YOUR OBJECTIVE ▸ Report all lines from the entries below in which "highlighted" appears.

++++ SUPPLIED MATERIAL

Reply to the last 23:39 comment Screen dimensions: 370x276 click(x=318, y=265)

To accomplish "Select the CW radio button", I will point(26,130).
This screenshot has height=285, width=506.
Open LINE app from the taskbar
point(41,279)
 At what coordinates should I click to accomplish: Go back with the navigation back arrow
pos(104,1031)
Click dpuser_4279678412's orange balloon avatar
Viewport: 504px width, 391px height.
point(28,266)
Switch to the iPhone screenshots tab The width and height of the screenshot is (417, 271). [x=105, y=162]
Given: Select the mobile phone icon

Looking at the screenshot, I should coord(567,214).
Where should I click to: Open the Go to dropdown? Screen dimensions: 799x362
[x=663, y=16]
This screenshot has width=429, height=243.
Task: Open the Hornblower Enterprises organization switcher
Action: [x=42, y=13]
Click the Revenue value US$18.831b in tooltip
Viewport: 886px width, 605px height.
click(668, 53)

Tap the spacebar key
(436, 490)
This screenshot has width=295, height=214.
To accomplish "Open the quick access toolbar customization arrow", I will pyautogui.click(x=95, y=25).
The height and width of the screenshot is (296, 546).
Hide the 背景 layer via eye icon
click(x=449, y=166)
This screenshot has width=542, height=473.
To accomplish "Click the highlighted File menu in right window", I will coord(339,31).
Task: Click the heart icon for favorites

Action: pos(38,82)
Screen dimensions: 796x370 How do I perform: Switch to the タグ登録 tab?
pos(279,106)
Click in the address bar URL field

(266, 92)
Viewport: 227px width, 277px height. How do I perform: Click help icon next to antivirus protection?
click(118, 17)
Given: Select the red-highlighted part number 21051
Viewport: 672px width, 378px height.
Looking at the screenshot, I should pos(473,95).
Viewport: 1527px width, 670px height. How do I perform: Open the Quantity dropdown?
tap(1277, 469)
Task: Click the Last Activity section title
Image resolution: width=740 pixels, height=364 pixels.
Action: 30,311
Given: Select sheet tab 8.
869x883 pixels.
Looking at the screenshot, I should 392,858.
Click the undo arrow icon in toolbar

++++++++

YOUR SOLUTION ▸
To accomplish "Click the highlighted File menu in right window", I will coord(339,31).
Given: Select the red-highlighted part number 21051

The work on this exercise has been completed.